**Selected extract:**
══════
Assuming one accepts the premises, the logic of what I shall call the Davis/SFFA syllogism seems compelling. Yet for years, conservatives pointed to percentage plans as a race-neutral alternative to expressly race-based affirmative action,[52] even though a percentage plan precisely fits the paradigm just described. Indeed, under the logic of the Davis/SFFA syllogism, percentage plans would be problematic even if they did not leverage de facto residential segregation to generate the intended effect. Why, then, did affirmative action’s opponents endorse percentage plans as race-neutral alternatives? And how might they and other facially race-neutral selection criteria that aim at increasing or maintaining racial diversity now be characterized as race-neutral before a Court that will be suspicious of efforts to evade SFFA?

A. Inattention, Lesser of Two Evils, or Opportunism

One possible explanation for affirmative action’s critics’ prior acceptance of percentage plans is that they simply were not focusing on the Davis-based argument when they offered such plans as race-neutral alternative means. To be sure, inattention might seem an unlikely explanation because affirmative action’s defenders called attention to percentage plans and argued that they are not neutral in design or operation. Dissenting in Gratz v. Bollinger,[53] Justice Souter, joined by Justice Ginsburg, stated flatly that “‘percentage plans’ are just as race conscious as” expressly race-based affirmative action, “but they get their racially diverse results without saying directly what they are doing or why they are doing it.”[54]

Nonetheless, we should not rule out inattention. Justice Souter’s observation was a response to amicus briefs contending that the University of Michigan’s express use of race in undergraduate admissions was not narrowly tailored because percentage plans are a race-neutral alternative.[55] The majority in Gratz did not invoke the percentage plans and so would have had little reason to defend their race-neutrality. Then, in two subsequent Supreme Court cases involving the University of Texas, the contested issue was whether supplementation of a percentage plan with some express use of race was permissible.[56] It was taken for granted—or at least not contested—that the percentage plan itself was race-neutral.
══════
**Objectives:**
A. Do the following statements agree with the passage on percentage plans? Answer yes or no for each, and quote the words of the passage that decide it. (i) Justice Ginsburg joined Justice Souter's dissent in Gratz v. Bollinger. (ii) The majority in Gratz invoked percentage plans. (iii) In the two later University of Texas cases, the parties contested whether the percentage plan itself was race-neutral.
B. Reproduce word for word the part of the passage on percentage plans between "Assuming one accepts" and "to evade SFFA?", inclusive.

**Data excerpts:**
══════
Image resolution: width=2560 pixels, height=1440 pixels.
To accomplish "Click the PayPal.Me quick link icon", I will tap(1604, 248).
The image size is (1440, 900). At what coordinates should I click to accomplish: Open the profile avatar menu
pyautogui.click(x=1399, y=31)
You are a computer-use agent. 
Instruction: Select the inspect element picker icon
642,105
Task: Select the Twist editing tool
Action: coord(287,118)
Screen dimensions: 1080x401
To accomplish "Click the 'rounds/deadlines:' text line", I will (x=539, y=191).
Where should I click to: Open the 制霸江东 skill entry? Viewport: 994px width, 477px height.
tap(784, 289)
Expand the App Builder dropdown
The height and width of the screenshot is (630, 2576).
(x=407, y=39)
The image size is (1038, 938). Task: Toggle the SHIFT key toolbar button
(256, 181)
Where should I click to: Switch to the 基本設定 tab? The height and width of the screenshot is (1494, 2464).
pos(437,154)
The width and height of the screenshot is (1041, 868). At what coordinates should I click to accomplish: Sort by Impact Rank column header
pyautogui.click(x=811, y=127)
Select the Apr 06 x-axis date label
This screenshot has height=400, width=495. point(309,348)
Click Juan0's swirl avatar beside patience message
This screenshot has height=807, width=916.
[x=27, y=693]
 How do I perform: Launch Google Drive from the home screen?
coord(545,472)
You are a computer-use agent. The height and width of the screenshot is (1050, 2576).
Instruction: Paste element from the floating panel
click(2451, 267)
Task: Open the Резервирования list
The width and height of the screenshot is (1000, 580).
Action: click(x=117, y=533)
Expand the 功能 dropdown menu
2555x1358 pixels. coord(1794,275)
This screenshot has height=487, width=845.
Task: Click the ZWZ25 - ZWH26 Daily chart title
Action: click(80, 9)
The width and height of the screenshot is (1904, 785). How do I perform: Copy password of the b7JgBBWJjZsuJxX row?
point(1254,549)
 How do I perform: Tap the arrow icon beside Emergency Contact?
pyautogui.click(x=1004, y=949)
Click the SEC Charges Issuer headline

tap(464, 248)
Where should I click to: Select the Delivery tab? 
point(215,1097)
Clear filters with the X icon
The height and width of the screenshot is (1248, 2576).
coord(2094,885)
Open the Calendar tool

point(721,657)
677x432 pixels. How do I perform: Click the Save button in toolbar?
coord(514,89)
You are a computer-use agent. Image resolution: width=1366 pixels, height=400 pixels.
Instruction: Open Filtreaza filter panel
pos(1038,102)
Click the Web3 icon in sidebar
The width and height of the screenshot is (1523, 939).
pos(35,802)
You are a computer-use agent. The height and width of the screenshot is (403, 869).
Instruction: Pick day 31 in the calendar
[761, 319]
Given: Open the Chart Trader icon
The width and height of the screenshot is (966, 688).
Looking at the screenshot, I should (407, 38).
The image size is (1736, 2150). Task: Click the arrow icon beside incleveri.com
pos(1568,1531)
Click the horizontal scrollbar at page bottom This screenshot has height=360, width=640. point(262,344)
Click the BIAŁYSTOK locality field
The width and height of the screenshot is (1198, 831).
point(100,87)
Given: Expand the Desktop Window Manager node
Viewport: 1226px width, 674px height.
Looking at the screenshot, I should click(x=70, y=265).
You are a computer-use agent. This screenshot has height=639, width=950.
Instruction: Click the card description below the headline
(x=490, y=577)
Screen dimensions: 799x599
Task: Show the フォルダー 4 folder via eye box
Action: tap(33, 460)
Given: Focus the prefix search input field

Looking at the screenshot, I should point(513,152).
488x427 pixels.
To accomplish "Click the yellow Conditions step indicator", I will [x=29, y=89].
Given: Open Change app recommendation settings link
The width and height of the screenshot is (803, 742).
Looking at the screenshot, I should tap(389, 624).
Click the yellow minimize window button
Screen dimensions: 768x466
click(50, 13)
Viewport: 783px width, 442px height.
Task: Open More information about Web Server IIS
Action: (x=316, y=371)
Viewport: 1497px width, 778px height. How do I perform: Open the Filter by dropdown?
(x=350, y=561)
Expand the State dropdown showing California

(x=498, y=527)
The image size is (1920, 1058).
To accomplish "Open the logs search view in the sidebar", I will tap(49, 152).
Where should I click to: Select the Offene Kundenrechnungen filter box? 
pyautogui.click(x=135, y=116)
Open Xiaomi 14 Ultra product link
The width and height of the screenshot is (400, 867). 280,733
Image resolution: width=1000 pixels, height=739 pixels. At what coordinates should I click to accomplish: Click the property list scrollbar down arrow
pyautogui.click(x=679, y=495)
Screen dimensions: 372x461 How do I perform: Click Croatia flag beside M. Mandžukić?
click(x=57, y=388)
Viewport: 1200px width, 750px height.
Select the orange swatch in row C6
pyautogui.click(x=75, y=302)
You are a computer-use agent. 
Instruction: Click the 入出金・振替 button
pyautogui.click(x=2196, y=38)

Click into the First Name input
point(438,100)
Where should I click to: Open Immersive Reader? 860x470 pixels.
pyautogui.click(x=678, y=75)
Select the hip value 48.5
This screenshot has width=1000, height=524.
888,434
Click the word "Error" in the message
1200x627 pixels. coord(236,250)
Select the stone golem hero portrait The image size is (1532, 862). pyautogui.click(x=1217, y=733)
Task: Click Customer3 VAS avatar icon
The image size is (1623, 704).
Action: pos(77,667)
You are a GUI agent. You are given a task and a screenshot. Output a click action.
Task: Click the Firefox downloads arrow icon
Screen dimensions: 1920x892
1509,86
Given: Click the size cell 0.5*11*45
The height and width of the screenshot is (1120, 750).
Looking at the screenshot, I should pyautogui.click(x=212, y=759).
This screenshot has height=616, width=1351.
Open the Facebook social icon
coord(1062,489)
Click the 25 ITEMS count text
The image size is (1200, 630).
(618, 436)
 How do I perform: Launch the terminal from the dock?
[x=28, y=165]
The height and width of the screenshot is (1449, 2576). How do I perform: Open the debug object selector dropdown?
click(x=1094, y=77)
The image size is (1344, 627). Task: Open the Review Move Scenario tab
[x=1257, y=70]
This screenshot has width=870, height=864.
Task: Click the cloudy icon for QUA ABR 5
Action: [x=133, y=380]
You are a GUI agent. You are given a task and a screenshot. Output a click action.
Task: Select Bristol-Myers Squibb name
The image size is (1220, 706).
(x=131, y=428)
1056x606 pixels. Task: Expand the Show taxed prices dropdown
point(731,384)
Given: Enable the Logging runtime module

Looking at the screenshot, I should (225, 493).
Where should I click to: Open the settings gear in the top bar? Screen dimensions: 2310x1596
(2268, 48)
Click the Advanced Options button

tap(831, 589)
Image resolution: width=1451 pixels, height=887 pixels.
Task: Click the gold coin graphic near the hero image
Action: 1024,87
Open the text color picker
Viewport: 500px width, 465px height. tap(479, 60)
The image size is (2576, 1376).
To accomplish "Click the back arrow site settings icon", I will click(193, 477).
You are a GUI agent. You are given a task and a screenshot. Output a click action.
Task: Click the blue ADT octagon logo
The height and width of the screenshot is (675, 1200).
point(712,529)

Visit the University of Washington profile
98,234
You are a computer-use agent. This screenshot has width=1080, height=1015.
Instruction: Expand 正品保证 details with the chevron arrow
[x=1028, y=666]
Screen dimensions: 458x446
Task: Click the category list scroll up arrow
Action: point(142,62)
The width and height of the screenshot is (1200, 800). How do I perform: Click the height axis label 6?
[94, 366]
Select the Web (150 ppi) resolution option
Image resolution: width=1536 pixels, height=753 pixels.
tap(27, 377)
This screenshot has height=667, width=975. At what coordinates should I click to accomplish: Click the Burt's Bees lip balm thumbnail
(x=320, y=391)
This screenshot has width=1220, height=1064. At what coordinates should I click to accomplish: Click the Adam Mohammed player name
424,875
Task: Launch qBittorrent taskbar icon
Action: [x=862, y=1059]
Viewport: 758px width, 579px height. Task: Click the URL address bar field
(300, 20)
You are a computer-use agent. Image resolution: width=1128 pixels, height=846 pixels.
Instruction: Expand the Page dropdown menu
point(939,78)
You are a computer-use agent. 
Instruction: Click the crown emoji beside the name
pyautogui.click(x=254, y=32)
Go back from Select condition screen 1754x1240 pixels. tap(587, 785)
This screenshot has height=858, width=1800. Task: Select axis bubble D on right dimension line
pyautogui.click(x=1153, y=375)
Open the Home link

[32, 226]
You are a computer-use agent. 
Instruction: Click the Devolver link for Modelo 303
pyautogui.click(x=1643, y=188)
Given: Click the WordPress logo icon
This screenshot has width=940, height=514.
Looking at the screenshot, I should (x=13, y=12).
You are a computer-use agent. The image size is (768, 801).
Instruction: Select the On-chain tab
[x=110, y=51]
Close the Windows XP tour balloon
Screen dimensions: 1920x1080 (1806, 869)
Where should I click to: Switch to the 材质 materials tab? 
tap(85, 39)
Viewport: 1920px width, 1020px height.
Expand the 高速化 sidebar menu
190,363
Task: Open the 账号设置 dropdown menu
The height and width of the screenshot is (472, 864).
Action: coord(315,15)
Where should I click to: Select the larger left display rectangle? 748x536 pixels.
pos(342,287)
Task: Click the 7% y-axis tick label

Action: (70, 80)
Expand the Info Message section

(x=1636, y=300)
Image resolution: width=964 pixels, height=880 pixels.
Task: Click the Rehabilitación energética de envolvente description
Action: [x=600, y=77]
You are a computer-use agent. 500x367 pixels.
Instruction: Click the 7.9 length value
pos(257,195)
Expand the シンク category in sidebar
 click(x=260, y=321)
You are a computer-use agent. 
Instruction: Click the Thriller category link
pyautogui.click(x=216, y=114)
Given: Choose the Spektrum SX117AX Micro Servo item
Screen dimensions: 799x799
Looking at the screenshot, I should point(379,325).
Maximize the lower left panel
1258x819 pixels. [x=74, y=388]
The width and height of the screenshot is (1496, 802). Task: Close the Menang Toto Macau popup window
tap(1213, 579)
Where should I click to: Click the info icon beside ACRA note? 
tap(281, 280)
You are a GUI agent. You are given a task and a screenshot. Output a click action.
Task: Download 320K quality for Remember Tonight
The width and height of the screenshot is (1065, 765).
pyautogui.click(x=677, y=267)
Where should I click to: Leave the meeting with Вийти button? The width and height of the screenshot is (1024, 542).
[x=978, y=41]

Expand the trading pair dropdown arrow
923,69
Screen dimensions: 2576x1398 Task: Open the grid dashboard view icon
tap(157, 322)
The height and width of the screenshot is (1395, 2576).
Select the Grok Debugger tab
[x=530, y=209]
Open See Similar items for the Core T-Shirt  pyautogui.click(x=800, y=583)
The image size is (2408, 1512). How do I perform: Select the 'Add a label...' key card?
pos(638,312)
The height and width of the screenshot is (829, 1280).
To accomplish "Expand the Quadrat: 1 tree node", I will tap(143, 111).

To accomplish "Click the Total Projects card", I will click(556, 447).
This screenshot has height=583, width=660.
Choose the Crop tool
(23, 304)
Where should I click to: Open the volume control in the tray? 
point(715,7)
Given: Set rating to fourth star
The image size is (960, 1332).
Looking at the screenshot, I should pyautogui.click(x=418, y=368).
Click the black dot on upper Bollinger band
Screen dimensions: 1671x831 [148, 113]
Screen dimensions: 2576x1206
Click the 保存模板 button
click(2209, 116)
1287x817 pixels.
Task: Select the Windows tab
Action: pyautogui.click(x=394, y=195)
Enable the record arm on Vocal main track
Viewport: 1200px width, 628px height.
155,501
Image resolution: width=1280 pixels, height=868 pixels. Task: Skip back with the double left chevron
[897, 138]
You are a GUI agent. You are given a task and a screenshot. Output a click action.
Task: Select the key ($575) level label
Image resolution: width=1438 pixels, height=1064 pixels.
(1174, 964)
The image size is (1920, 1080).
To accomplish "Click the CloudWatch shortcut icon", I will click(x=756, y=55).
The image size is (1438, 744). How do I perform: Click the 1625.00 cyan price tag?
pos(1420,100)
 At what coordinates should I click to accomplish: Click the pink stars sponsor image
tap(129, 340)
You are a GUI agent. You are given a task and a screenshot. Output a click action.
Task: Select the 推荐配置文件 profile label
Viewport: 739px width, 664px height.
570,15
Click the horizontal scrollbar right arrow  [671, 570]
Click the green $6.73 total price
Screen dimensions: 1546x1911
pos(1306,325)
══════
**Responses in order:**
A.
(i) Yes: "Justice Souter, joined by Justice Ginsburg"
(ii) No: "The majority in Gratz did not invoke the percentage plans"
(iii) No: "It was taken for granted—or at least not contested—that the percentage plan itself was race-neutral."

B.
Assuming one accepts the premises, the logic of what I shall call the Davis/SFFA syllogism seems compelling. Yet for years, conservatives pointed to percentage plans as a race-neutral alternative to expressly race-based affirmative action,[52] even though a percentage plan precisely fits the paradigm just described. Indeed, under the logic of the Davis/SFFA syllogism, percentage plans would be problematic even if they did not leverage de facto residential segregation to generate the intended effect. Why, then, did affirmative action’s opponents endorse percentage plans as race-neutral alternatives? And how might they and other facially race-neutral selection criteria that aim at increasing or maintaining racial diversity now be characterized as race-neutral before a Court that will be suspicious of efforts to evade SFFA?